◆ Exercice court ◆
Imprimez à l'identique, dans le texte sur la Cité de Dieu, le passage allant de « Disons au contraire » jusqu'à « cultes aux démons. ».

◆ Texte présenté ◆

- - -

Chretienté/christianophobieCivilisation

Naïveté modernisante : Cité de Dieu, et commentaire de saint Augustin

La Providence a voulu que nous commencions à lire la Cité de Dieu de Saint Augustin il y a quelques jours, avant l’élection du Pape, ancien chef des augustiniens, et qui sur son blason a apposé Saint Augustin. Nous lisons la traduction de 1940, annoté par le chanoine Bardy, aux éditions Bordas.

La tradition elle-même est excellente, mais l’opuscule est expurgé et ne comprend que des extraits – nous complétons avec d’autres versions que nous trouvons sur internet.

Et nous nous rendons compte d’un certain esprit rampant dès les années 40 d’une certaine volonté de souligner systématiquement des pseudo-inexactitudes érudites de ces géants de l’Église. Nous allons en prendre un exemple précis dans ce papier, qui tombe tout aussi bien que le commentaire est faux.

Disons au contraire que Saint Augustin a tout vu, déjà et c’est normal, et que sa Cité de Dieu est époustouflante, concrète, et que toute personne qui voudrait faire de l’histoire romaine tant vu de haut qu’érudite devrait commencer par lire saint Augustin, que tout antiquisant devrait commencer à lire saint Augustin.

Ce qu’il dit de Rome s’applique parfaitement à notre temps, qui se repaganise, et à d’autres mondes païens, comme le Japon, en particulier sur les développements certainement indépassables sur la mort volontaire ou le culte des fausses religions qui sont toujours des cultes aux démons.

Bref, reprenons d’abord le passage de Saint Augustin avant de retranscrire le commentaire.

C’est au livre premier, chapitre II, intitulé « Les dieux païens n’ont jamais protégé les vaincus ».

- - -

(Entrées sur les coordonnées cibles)
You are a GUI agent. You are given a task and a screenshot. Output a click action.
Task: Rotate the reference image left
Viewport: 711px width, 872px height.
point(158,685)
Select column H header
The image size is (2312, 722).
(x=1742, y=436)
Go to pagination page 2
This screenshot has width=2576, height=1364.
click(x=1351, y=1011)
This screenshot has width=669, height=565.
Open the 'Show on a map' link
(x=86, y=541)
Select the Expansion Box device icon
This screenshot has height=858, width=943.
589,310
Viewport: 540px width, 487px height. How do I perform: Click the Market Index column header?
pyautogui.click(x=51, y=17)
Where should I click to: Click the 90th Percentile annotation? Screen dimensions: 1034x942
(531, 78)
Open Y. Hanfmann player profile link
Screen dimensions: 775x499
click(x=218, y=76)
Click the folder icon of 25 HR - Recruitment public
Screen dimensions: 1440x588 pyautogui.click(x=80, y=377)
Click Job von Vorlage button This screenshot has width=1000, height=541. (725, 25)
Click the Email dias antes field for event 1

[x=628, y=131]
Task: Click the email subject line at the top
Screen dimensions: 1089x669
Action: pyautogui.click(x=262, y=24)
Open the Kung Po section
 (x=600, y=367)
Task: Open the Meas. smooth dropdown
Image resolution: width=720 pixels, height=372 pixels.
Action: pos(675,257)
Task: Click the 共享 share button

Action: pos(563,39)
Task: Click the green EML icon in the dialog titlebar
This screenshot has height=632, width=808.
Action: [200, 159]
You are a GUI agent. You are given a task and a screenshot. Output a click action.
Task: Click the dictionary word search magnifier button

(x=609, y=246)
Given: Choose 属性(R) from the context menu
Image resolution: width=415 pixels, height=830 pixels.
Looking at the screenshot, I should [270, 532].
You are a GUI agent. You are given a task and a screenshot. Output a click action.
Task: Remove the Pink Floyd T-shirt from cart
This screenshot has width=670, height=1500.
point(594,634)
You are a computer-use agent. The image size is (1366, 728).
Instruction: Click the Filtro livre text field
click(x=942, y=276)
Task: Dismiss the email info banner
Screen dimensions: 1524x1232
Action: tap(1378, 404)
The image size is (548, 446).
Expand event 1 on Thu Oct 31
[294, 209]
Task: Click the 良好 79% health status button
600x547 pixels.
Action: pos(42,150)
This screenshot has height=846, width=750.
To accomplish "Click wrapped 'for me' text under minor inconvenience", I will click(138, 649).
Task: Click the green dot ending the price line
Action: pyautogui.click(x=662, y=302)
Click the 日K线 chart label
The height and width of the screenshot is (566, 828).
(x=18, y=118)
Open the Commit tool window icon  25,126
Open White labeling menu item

- - -

◆ Corrigé ◆
Disons au contraire que Saint Augustin a tout vu, déjà et c’est normal, et que sa Cité de Dieu est époustouflante, concrète, et que toute personne qui voudrait faire de l’histoire romaine tant vu de haut qu’érudite devrait commencer par lire saint Augustin, que tout antiquisant devrait commencer à lire saint Augustin.

Ce qu’il dit de Rome s’applique parfaitement à notre temps, qui se repaganise, et à d’autres mondes païens, comme le Japon, en particulier sur les développements certainement indépassables sur la mort volontaire ou le culte des fausses religions qui sont toujours des cultes aux démons.